(Collected data entries)
■ ■ ■ ■ ■ ■ ■
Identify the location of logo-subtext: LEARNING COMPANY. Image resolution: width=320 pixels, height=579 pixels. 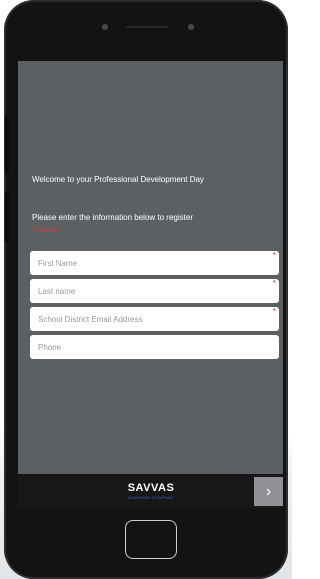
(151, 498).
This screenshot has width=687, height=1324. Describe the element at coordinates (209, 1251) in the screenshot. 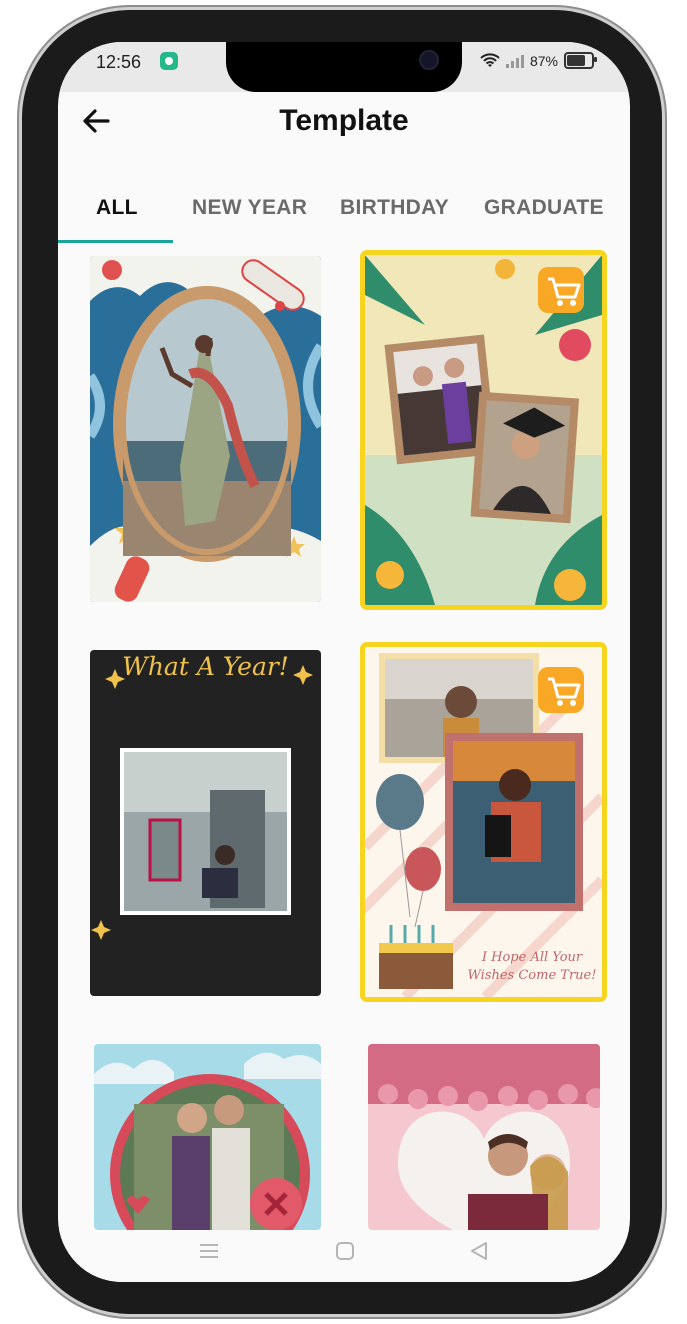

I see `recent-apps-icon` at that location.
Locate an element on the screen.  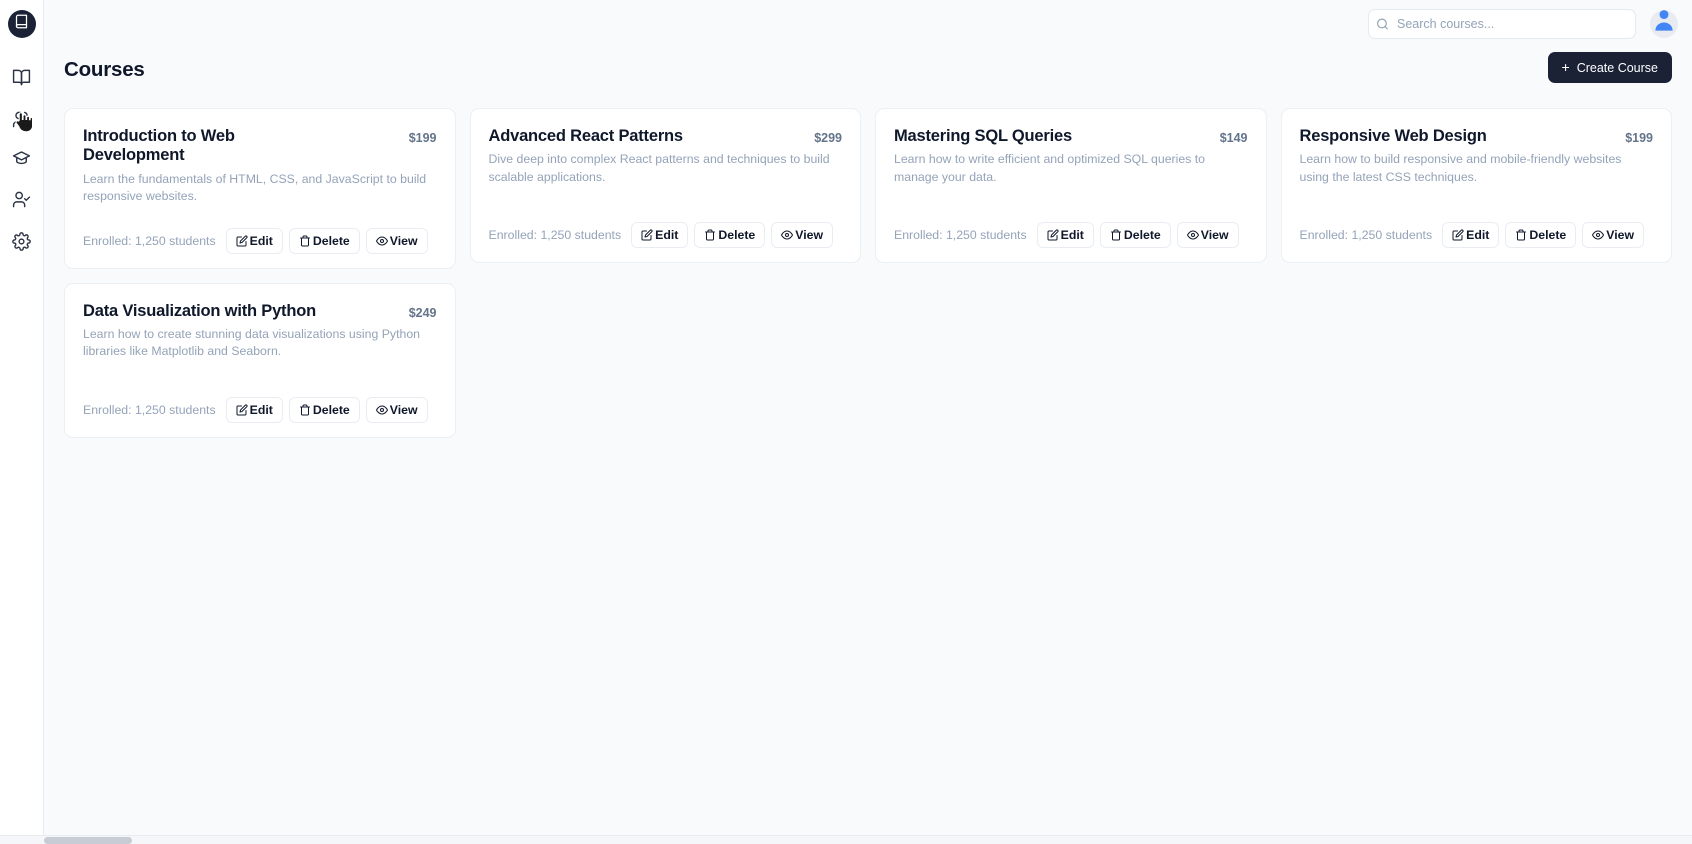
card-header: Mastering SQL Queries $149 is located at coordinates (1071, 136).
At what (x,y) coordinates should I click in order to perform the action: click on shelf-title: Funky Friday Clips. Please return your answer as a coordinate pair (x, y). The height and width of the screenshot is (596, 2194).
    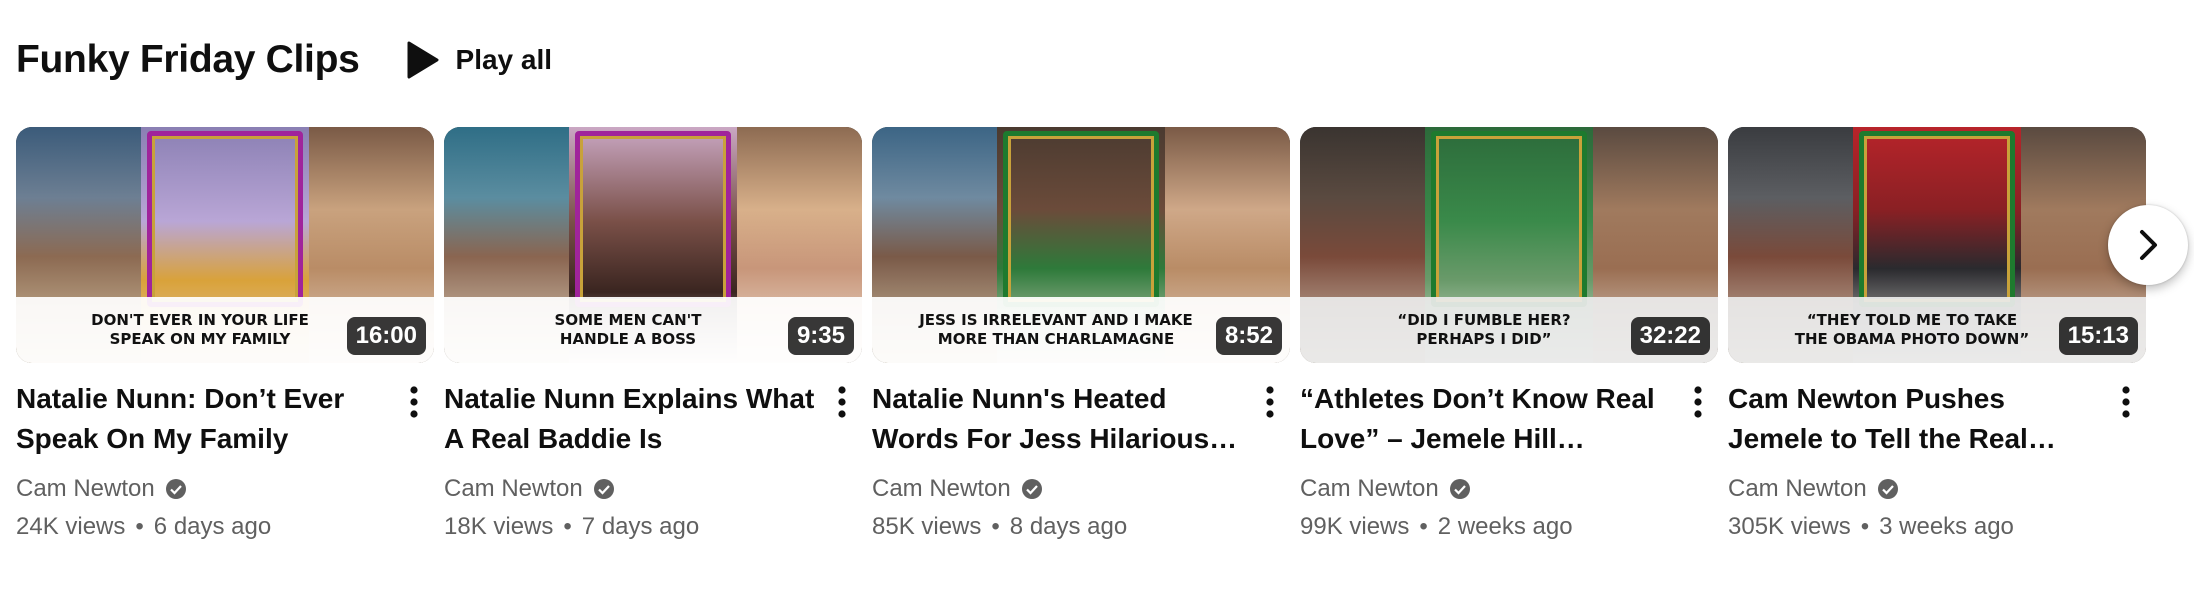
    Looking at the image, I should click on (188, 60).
■ ■ ■ ■ ■ ■ ■
**What to produce:** Rewrite the lines above, substituting "screen capture" for every occurrence of "screenshot" and leaving all else unchanged. Leave the pictures out of your answer.

**Solution below:**
Identify the location of logo-subtext: LEARNING COMPANY. Image resolution: width=320 pixels, height=579 pixels. 
(151, 498).
This screen capture has width=687, height=1324. Describe the element at coordinates (209, 1251) in the screen capture. 

I see `recent-apps-icon` at that location.
Locate an element on the screen.  
card-header: Mastering SQL Queries $149 is located at coordinates (1071, 136).
At what (x,y) coordinates should I click in order to perform the action: click on shelf-title: Funky Friday Clips. Please return your answer as a coordinate pair (x, y). The height and width of the screen capture is (596, 2194).
    Looking at the image, I should click on (188, 60).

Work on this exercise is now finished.